Maybe we're calling it different things, but could be the same process. I just believe that because your intent is to purchase the vehicle at the end, the interest rate is lower because the bank carries less risk than you do. My belief was every "Lease" has an option to buy at the end, but you pay a higher rate due to the bank carrying residual risk.

plus I believe the terms are longer than your standard lease (You can go as far as 60 months with this option. I also found the interest rate to be about 1% lower on this option. The way it was explained to me is that the balloon at the end of this cannot exceed 80% of residual value.

Example (just pulling numbers out of thin air, so take it for what it's worth)
DISCLOSURE: didn't include Sales Tax, Use Tax, Disposition fees for leases, dealer fees, etc. so this discrepancy could actually work out even more in the balloon loan's favor:

Balloon Loan
50k JT
Residual is 67% after 42 month loan (33,500)
Balloon would be 26,800k (80% of 33,500)
Payments would be 592.87monthly($23,200@ 2.99%(Taken from my local Credit Unions Website)), and at the end of the 42 months, you would owe 26,800k, which you can then do the following: Pay it off in full, try to sell the vehicle for more than 26,800, or refi the loan out.

Lease
same 50k JT
Residual is still 67% after 42 month lease (33,500)
Money Factor is .0018 (Considered pretty good and would equate to 4.32% Interest Rate)
Payment would be $557.00
At the end of 42 Months, you would owe $33,500 and would either trade in the vehicle, or buy it out in full, or finance it as a used vehicle purchase.

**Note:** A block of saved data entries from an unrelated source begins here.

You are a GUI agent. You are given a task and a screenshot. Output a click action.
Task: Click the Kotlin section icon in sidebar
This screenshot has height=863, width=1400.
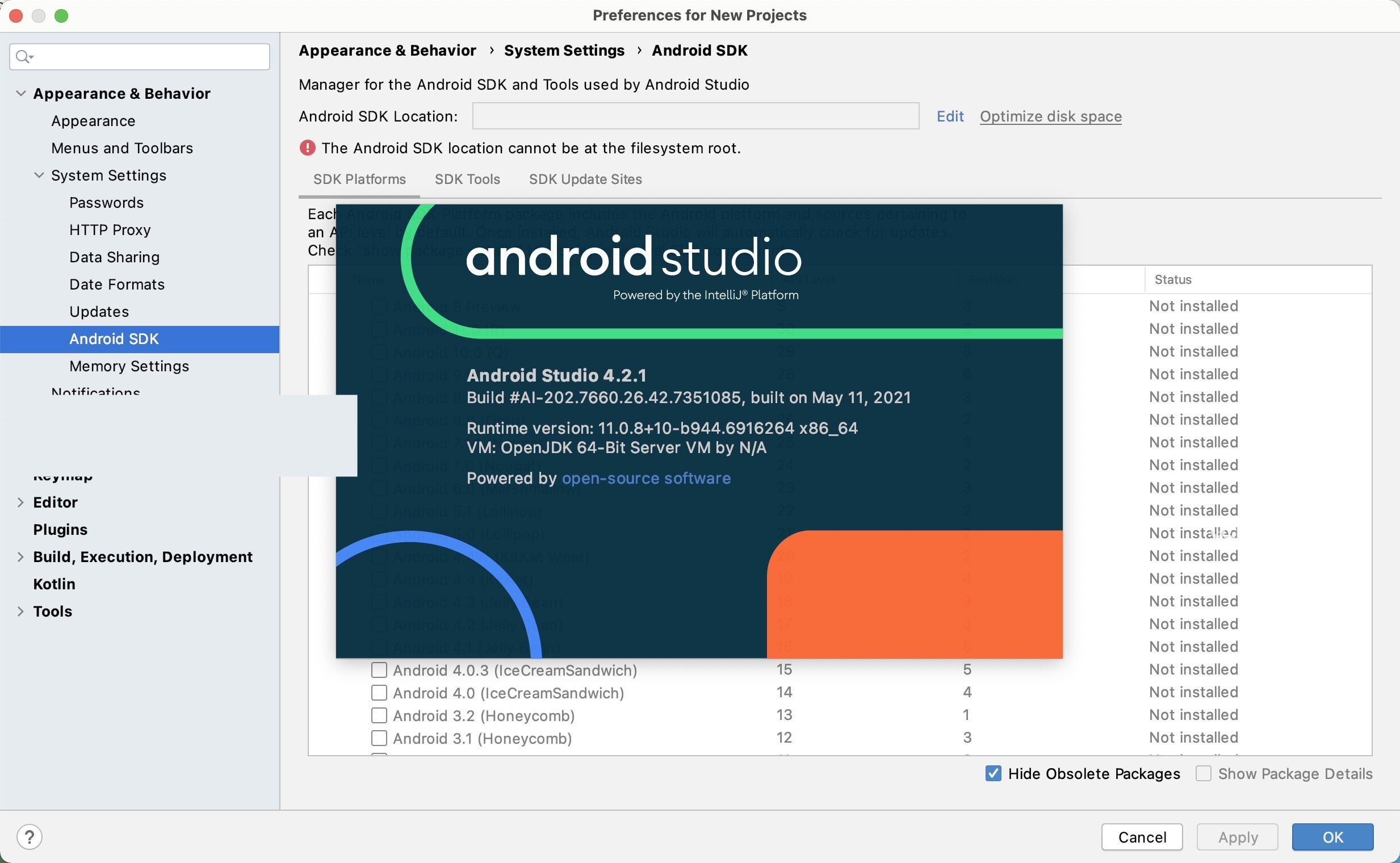(x=54, y=584)
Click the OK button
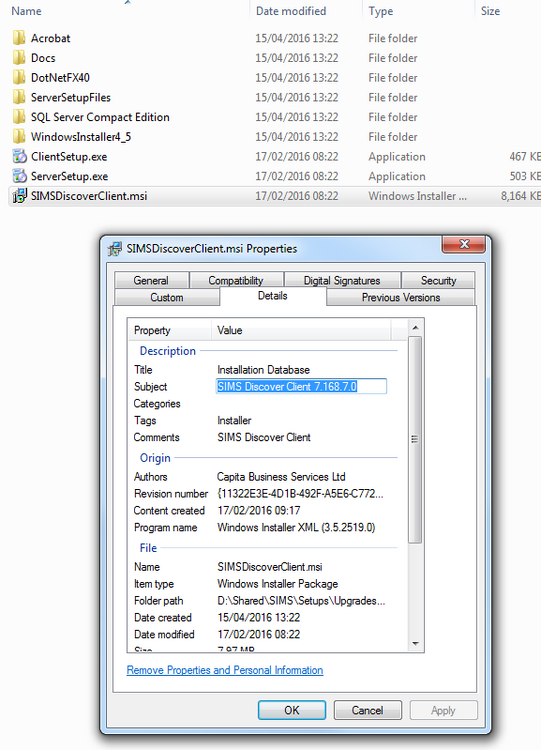The height and width of the screenshot is (750, 541). click(292, 710)
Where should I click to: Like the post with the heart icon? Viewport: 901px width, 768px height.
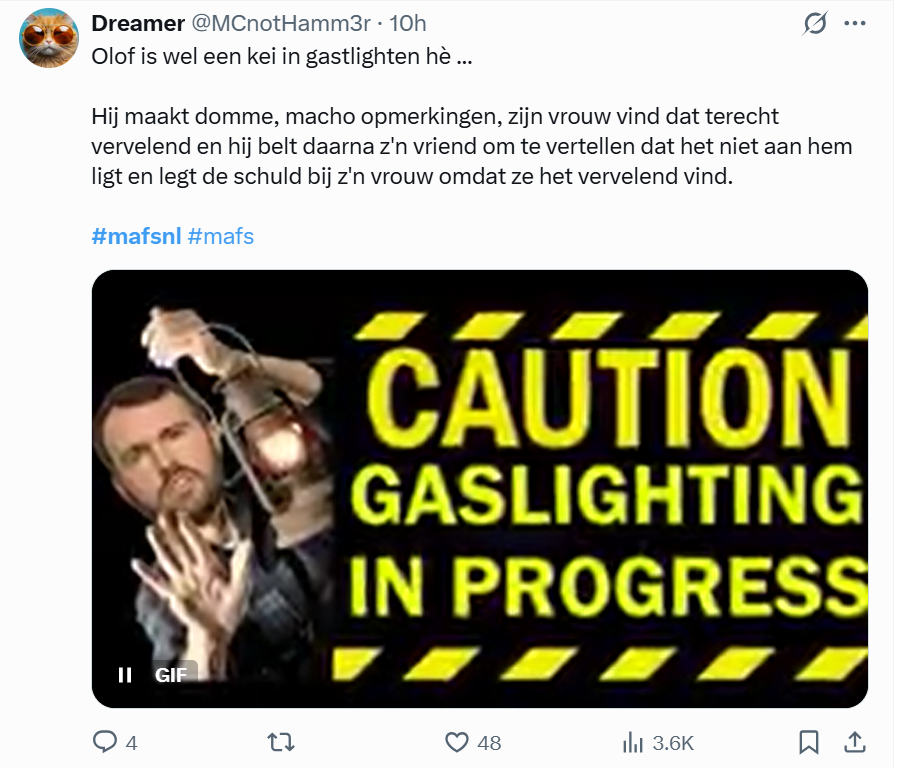[x=457, y=742]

Now there are a few things that I considered.
1. it's risky for you vs the bank, especially if the residual doesn't match up to vehicle value (Wrangler/Gladiator or a one off special edition vehicle is the only way I'd consider this loan)
2. Interest Rate. 1.32% is pretty significant, and that savings gets redirected straight into equity of your vehicle.
3. Sales/Use Tax/ Disposition Fees - Lease fees could be significantly higher than financing.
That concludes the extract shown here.